E invece no, avverte il report: la fiducia degli italiani è ai massimi storici, eppure le intenzioni di acquisto nel 2023 sono inferiori non solo rispetto al 2022, ma addirittura rispetto al 2019. «Una contraddizione pericolosa», osserva Mariano Bella, direttore del Centro studi di Confcommercio. La ragione di questa dinamica è duplice: «Le famiglie ammettono che le cose sarebbero potute essere peggiori di quanto non siano, e dunque tirano un sospiro di sollievo – spiega Bella –: l’occupazione è ai massimi, i sostegni pubblici hanno funzionato nella ripresa dalla pandemia, i consumi, grazie a turismo, spettacoli e cultura, attirano e danno soddisfazione».
Il nodo inflazione
Al tempo stesso, tuttavia, c’è la percezione che «l’inflazione non è domata e che gli aiuti pubblici si stiano riducendo», aggiunge Bella. Inoltre, il potere d’acquisto dei redditi e i risparmi si stanno riducendo, perciò gli italiani «sentono la necessità di risparmiare, per tutelarsi nel caso in cui le cose non dovessero migliorare rapidamente, per fare fronte al contesto d’incertezza. Maggiore risparmio significa minori prospettive e intenzioni di spesa».

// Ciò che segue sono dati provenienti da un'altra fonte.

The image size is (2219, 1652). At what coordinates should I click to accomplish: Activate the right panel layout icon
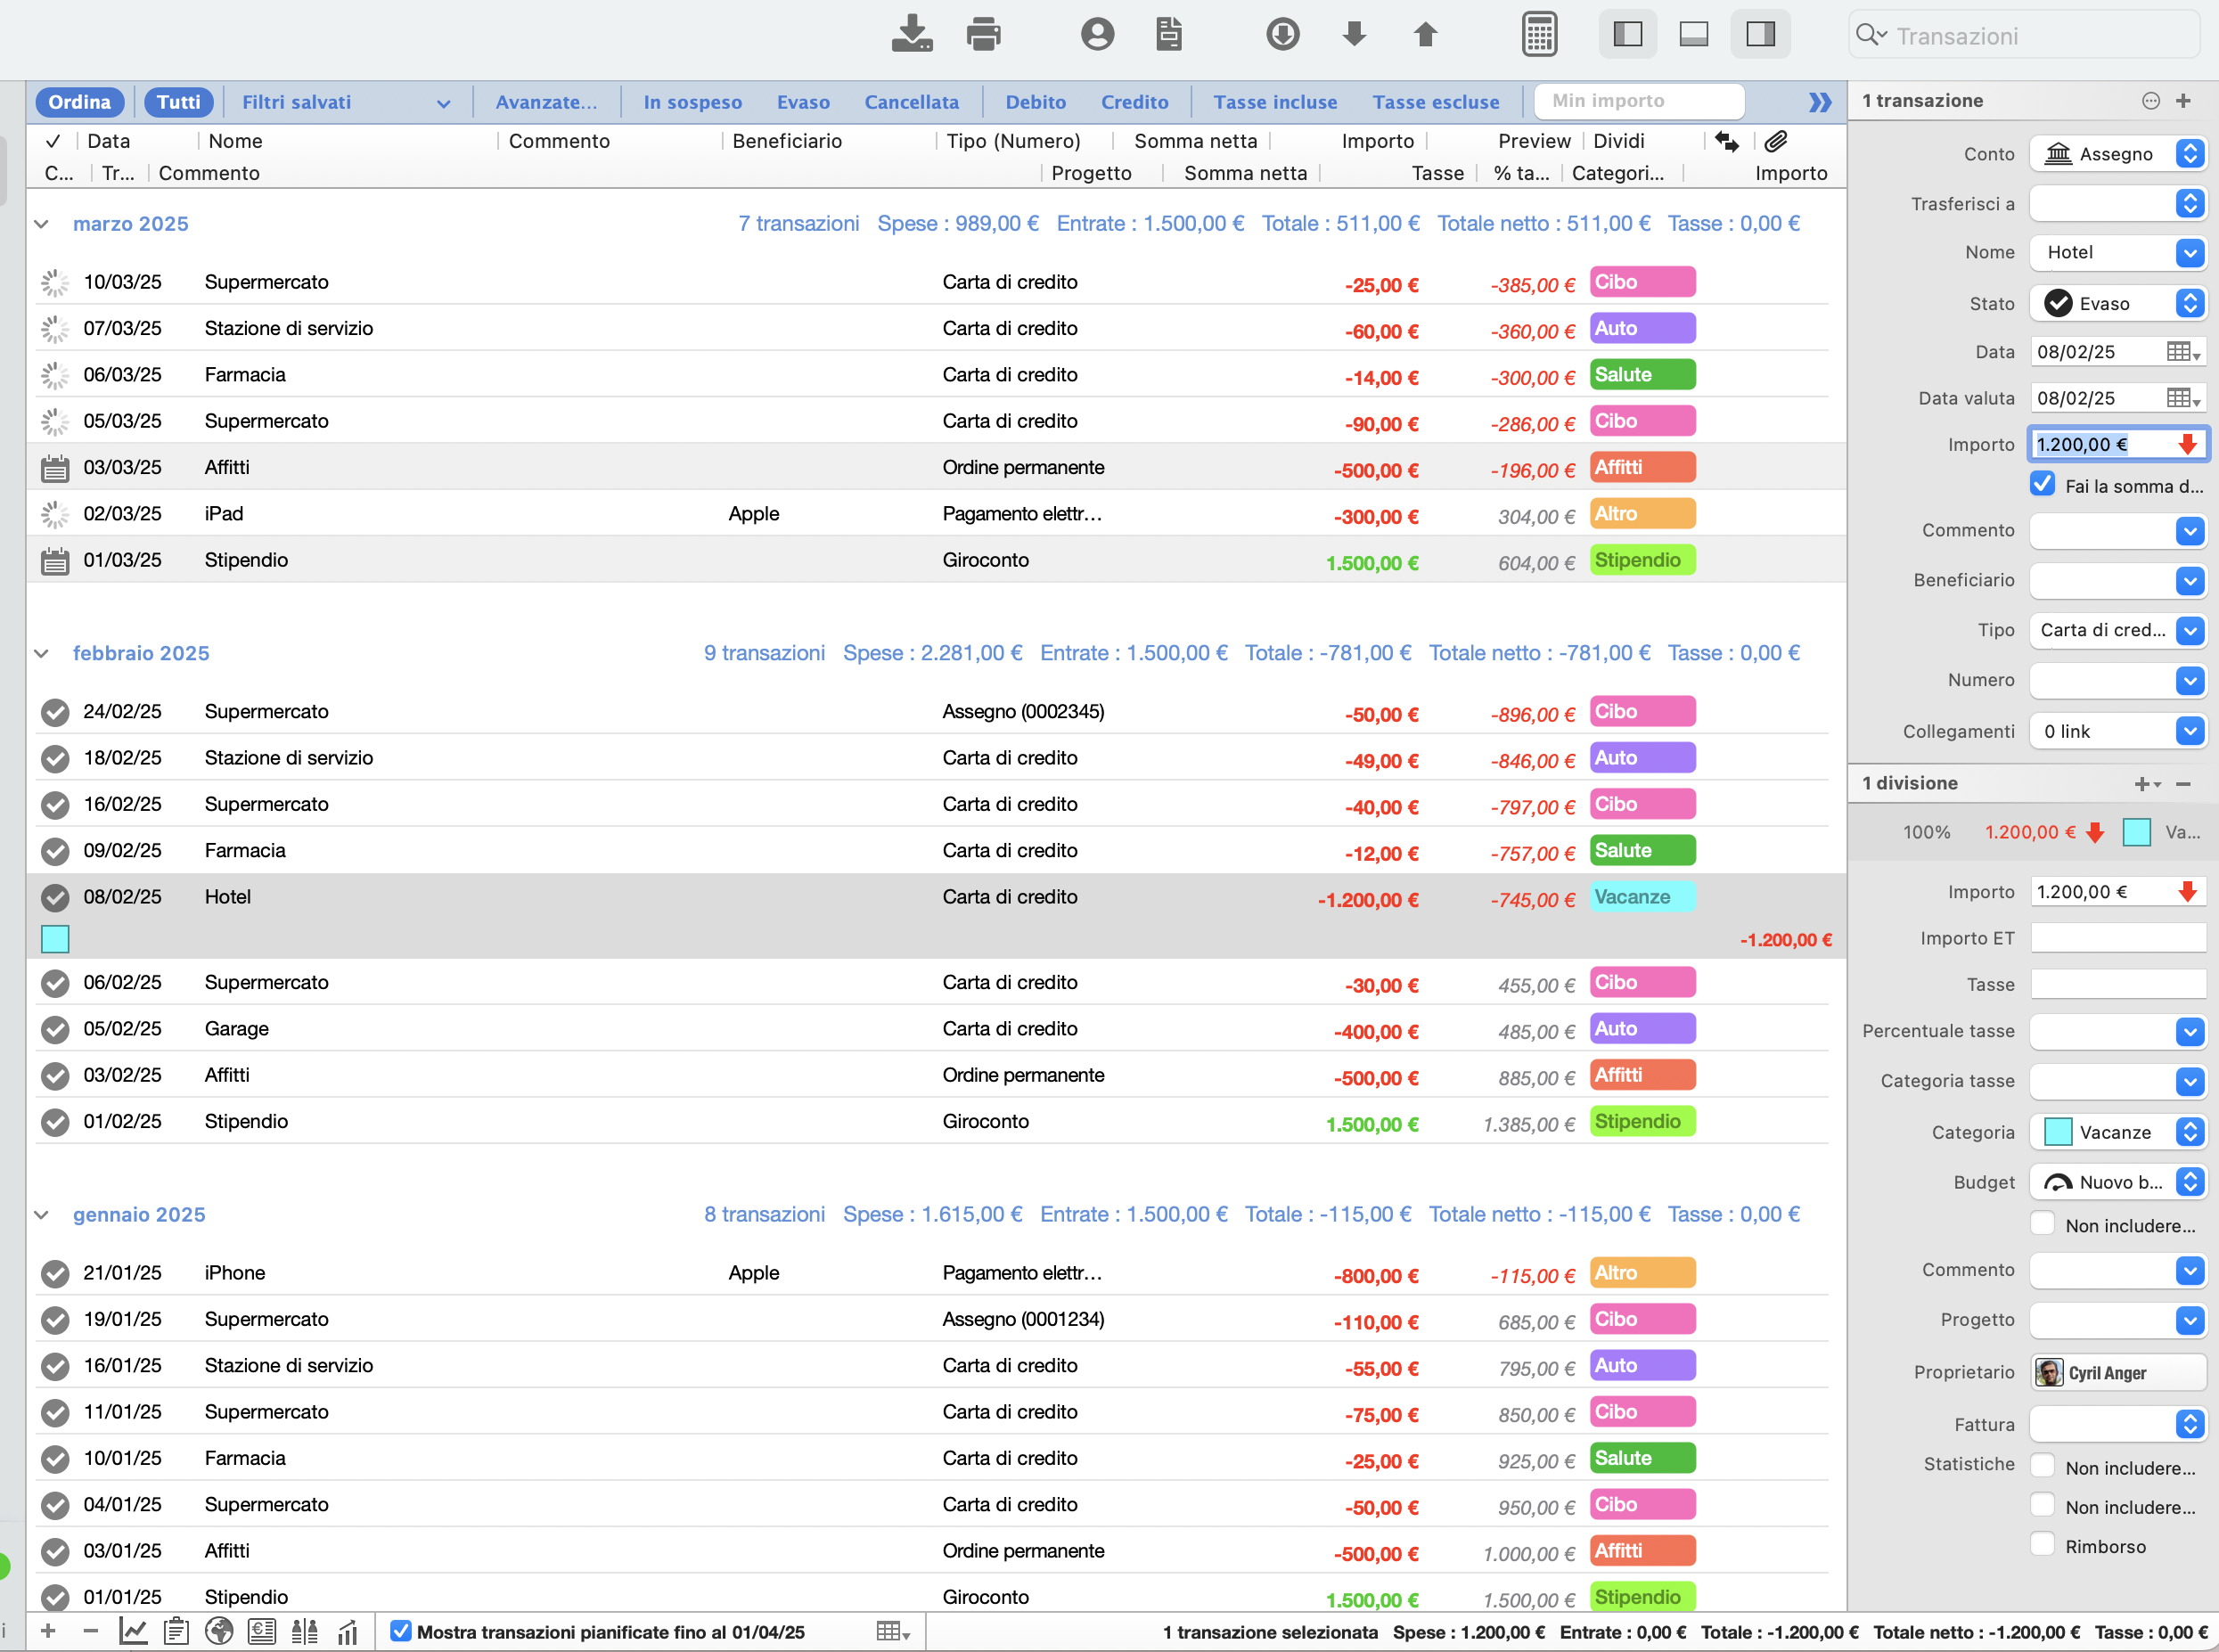tap(1761, 33)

Senza interventi rapidi, il rischio è di rallentare la ripresa, commenta il presidente di Confcommercio Carlo Sangalli: «È fondamentale accelerare le riforme, in particolare quella fiscale, e utilizzare al meglio le risorse del Pnrr», dice.
Reddito inferiore al 1995 in termini reali
«Nel 2022, a prezzi costanti, non abbiamo recuperato né il reddito disponibile pro capite del 2019 né, tantomeno, quello del 2007, cioè il massimo. Siamo addirittura sotto di 150 euro in termini reali rispetto al 1995, cioè quasi trent’anni fa», dice inoltre Mariano Bella. Trent’anni di bassa crescita «si riflettono nelle nostre tasche e nei temi di disagio sociale e crescita della povertà assoluta», aggiunge. Collegato al tema sicurezza del posto del lavoro, l’impoverimento del reddito reale determina anche “un atteggiamento di scarsa propensione a fare figli.